MEA Highlights Unsettled School Employee Contracts

Collective bargaining in school districts around the state has been hampered by the Legislature’s failure to pass an education budget before leaving for summer break, MEA President Paula Herbart said this week.

As of Tuesday afternoon, there were 157 unsettled contracts among MEA-affiliated locals across the state.

“For the first time this decade, the Legislature failed to enact a K-12 education budget prior to schools’ new fiscal year starting on July 1,” Herbart said. “Without a state budget in place, many contracts aren’t being settled as students and employees return to school. The teachers and education support professionals covered by those contracts deserve better than this financial uncertainty and hardship.”
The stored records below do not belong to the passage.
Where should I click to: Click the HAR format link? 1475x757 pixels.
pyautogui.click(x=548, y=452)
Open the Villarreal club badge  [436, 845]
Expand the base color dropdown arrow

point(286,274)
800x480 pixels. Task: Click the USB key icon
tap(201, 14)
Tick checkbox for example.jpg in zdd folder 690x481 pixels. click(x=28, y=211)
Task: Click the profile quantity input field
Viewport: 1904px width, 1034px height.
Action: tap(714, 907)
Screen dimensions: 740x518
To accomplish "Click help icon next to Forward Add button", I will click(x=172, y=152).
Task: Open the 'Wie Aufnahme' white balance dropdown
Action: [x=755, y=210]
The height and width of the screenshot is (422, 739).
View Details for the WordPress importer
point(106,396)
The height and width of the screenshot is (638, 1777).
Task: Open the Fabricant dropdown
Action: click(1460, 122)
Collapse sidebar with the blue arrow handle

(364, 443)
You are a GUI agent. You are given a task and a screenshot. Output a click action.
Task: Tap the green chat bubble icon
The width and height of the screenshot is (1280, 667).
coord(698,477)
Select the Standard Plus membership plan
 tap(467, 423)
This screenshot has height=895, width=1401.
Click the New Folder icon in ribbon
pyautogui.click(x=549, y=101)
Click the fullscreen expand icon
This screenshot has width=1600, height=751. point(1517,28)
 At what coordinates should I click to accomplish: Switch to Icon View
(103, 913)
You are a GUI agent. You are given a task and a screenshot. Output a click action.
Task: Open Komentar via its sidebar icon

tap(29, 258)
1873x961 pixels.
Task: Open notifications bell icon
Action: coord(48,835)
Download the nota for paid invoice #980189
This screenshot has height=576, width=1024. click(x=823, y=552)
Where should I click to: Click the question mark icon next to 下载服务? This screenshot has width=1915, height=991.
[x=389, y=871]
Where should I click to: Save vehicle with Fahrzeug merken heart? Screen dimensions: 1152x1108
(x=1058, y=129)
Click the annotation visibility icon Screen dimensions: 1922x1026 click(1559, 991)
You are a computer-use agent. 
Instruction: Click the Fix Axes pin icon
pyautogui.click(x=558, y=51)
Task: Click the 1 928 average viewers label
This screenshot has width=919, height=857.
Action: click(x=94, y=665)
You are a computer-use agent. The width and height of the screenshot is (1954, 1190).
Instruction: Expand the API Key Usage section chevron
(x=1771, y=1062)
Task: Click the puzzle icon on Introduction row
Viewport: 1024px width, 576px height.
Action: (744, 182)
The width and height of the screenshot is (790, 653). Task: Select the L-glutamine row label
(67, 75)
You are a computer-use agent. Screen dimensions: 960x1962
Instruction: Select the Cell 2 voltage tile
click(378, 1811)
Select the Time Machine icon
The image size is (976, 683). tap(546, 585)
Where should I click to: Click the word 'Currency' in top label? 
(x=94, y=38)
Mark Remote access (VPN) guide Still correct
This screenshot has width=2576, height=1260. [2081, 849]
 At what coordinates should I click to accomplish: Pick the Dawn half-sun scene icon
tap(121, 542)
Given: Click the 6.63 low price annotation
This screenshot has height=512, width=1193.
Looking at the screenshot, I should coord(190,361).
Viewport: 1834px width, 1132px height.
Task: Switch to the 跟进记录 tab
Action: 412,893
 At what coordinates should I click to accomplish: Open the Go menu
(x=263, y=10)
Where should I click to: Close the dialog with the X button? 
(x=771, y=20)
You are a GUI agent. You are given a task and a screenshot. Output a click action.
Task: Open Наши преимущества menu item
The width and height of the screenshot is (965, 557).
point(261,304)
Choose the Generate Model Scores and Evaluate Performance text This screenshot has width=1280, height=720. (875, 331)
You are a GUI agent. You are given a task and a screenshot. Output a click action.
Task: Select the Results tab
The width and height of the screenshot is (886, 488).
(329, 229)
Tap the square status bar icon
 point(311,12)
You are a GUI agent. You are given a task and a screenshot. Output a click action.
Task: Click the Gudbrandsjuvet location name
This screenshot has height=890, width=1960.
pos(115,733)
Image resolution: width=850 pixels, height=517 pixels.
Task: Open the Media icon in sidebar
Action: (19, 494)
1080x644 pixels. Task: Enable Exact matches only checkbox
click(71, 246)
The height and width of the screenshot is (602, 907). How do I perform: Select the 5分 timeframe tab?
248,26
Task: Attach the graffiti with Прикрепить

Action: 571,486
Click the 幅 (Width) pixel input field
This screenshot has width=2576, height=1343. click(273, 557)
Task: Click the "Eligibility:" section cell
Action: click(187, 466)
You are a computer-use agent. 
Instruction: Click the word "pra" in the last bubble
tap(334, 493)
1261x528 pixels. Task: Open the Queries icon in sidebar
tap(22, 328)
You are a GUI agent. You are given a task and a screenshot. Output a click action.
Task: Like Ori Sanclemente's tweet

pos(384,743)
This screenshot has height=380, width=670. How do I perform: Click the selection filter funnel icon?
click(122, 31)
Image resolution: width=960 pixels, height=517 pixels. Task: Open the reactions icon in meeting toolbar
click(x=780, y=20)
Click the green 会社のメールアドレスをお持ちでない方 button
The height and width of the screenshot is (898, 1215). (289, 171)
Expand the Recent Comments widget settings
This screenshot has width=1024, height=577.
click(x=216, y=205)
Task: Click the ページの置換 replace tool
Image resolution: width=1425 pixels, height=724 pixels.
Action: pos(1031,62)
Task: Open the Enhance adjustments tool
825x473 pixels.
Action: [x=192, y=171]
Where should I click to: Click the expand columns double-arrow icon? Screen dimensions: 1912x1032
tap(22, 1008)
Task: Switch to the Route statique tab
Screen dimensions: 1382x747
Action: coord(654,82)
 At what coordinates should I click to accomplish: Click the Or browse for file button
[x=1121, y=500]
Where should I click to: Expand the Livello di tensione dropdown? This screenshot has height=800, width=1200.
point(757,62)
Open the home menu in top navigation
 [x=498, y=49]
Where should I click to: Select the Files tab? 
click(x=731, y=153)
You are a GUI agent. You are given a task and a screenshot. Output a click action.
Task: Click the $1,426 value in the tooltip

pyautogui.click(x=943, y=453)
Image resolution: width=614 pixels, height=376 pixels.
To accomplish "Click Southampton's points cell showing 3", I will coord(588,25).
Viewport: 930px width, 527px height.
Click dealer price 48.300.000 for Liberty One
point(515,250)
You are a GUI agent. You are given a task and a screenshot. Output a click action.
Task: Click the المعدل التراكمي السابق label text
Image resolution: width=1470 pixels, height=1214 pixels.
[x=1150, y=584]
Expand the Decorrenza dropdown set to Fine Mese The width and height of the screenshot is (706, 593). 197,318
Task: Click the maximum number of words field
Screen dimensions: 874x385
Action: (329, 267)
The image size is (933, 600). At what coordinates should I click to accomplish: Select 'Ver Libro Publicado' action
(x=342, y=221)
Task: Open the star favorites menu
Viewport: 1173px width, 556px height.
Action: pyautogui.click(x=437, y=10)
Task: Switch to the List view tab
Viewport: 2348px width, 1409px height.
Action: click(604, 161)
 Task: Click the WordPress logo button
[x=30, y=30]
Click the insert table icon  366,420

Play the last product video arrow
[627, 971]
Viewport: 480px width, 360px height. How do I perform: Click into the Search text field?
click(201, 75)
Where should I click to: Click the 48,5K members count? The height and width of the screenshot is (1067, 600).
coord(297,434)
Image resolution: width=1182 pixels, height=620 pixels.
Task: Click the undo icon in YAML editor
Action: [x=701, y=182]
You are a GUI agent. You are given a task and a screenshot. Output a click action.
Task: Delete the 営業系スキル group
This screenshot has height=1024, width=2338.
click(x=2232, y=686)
Aside from the uncertainty of returning to work without a contract, additional financial threats are due to provisions of Public Act 54 of 2011, which requires school employees to pay health insurance premium increases 100% out-of-pocket after a contract expires until a new agreement is reached.  P.A. 54 also freezes step increases after a contract has expired and limits retroactive pay when an agreement is eventually reached.

This is the first year since the enactment of P.A. 54 that the state has failed to pass a budget in time for negotiations to be completed before the start of school.

“School employees have suffered for decades due to the well-documented underfunding of our public schools. Now, legislators have exacerbated that suffering by their failure to do their job and pass budgets for our K-12 schools, community colleges and universities,” Herbart said.
A recent study by Dr. David Arsen of the MSU School of Education showed Michigan is dead last among all states in education funding increases over the past 25 years.

Gov. Whitmer has proposed a transformational education budget, increasing funding by over $500 million and targeting additional resources for students with special needs, at-risk students, and career and technical education programs. The governor’s proposal supports the findings of the School Finance Research Collaborative study, which determined the true cost of educating all students to make the way we fund schools more fair.

“The Legislature needs to return to Lansing and pass the governor’s budget right away, without playing shell games or enacting gimmicks like ‘pensions for potholes’ schemes,” Herbart said.  “Our students and school employees deserve nothing less.”